Doch diese Hoffnungen zerbarsten schnell: Bei relativ freien Parlamentswahlen erreichten "unabhängige" Kandidaten, fast alles Anhänger der Islamisten, landesweit 14 %, in den Vorstädten der Großstädte bis zu 25 % der Stimmen. Das verstand Ben Ali offenbar als Bedrohung.(4) Von der Tolerierung wechselte das Regime nun zu massiver Repression, Massenverhaftungen, systematischer Folter, unter der Dutzende Menschen starben und drakonischen Urteilen in Prozessen, die jeder Rechtsstaatlichkeit Hohn sprachen. Todesurteile wurden verhängt und in großer Eile vollzogen.(5) Männer wurden allein wegen ihrer Bärte verhaftet, gefoltert, teilweise angeklagt, erhielten Berufsverbot. Frauen mit Kopftuch wurden ebenfalls verhaftet, geschlagen teilweise vergewaltigt. Mädchen, die ein Kopftuch trugen, wurden der Schule verwiesen oder mussten ihre Ausbildung abbrechen.

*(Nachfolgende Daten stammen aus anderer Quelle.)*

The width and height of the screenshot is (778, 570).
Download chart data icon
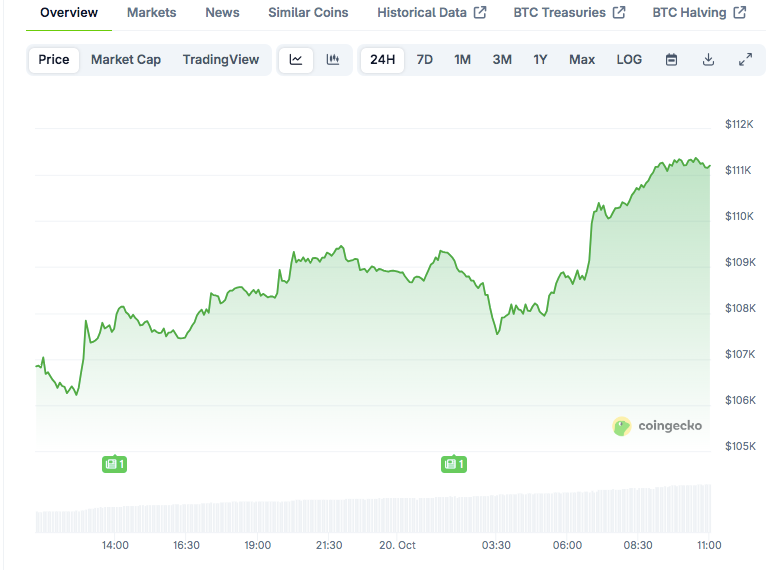(708, 59)
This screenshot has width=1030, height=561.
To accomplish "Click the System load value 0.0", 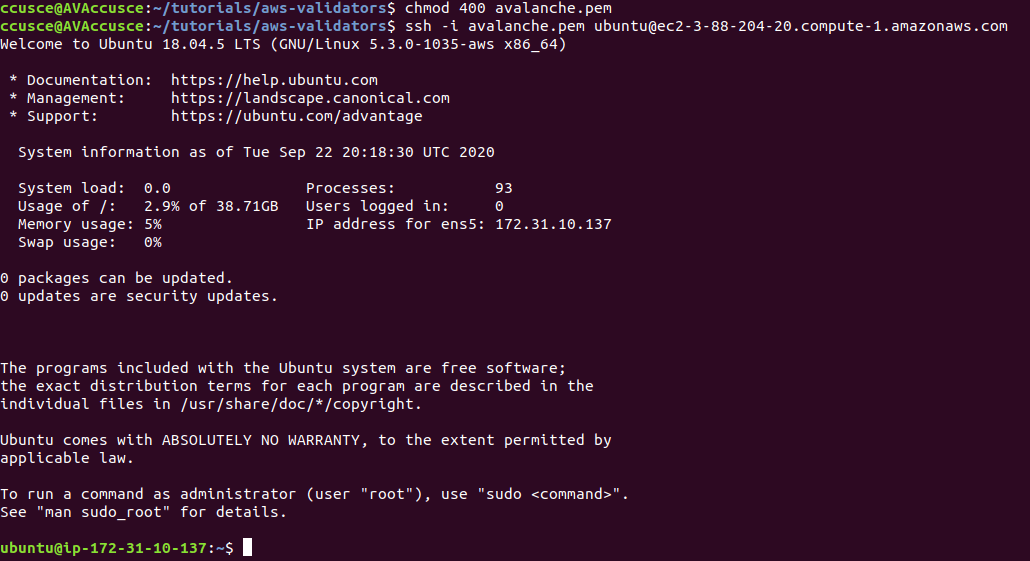I will [157, 188].
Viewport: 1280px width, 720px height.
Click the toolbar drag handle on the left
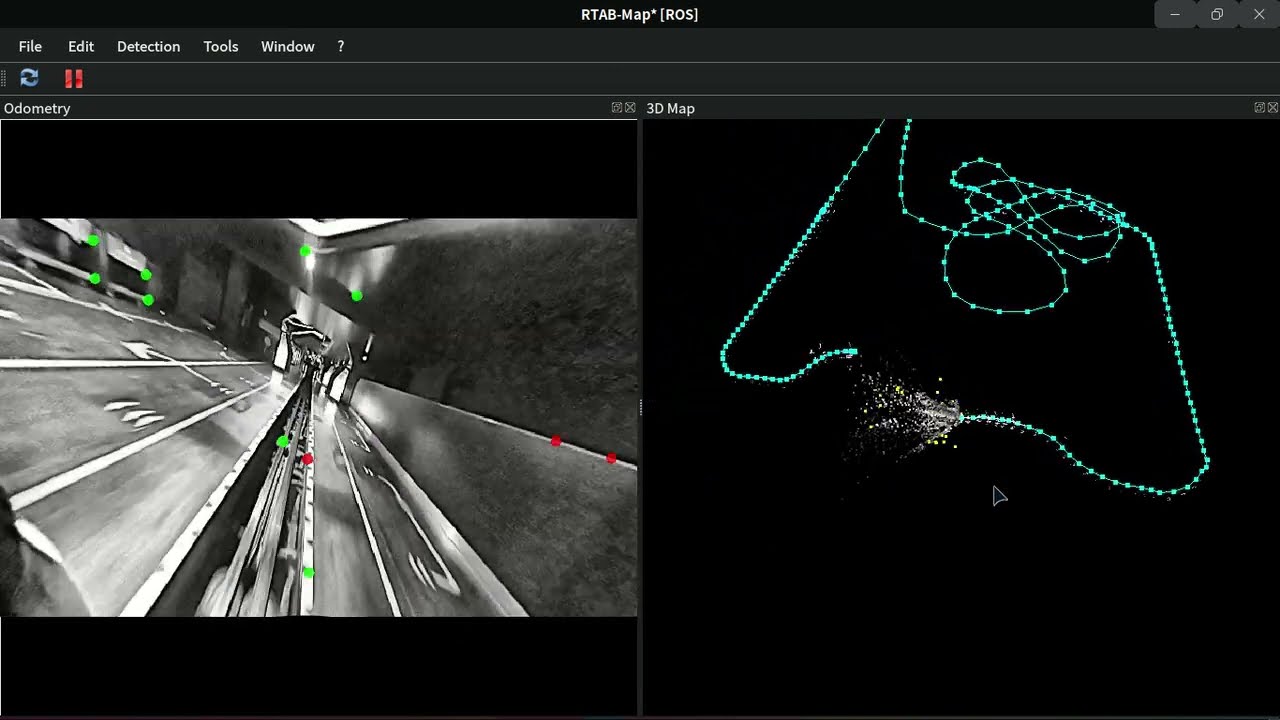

Der Verweis auf eine drohende islamistische Gefahr, insbesondere mit Blick auf die Entwicklung in Algerien, entbehrte bei näherem Hinsehen jeder Grundlage: Niemals wäre es den Islamisten in der durch starke Mittelschichten geprägten tunesischen Gesellschaft gelungen, mehr als 20 % der Stimmen zu erhalten, und: Islamisten sind nicht gleich Islamisten: Die tunesische en-nahda war unter Führung von Rachid Ghannouchi gleichfalls eher eine dem Bildungsbürgertum entstammende Bewegung.

Jedoch ging es keineswegs nur um die Islamisten, auf die Ben Ali immer gern verwies, um die besondere Rolle Tunesiens im "Kampf gegen den Terrorismus" hervorzuheben. Die Repression traf genauso linke Organisationen. Eine Parodie der Justiz war unter vielen Anderen der "Prozess" gegen Hamma Hamami und die Führung der (nicht legalen) Kommunistischen Arbeiterpartei Tunesiens (PCOT) am 2. Februar 2002,(6) in dessen Folge die Mitglieder der tunesischen Anwaltskammer in einen Streik traten. Dank westlicher Unterstützung und des Schweigens der Medien konnte das Regime es sich auch leisten, internationalen Prozessbeobachtern einfach die Einreise zu verweigern oder aber diese festzusetzen und zu misshandeln und ihre Aufzeichnungen und Laptops zu beschlagnahmen.(7)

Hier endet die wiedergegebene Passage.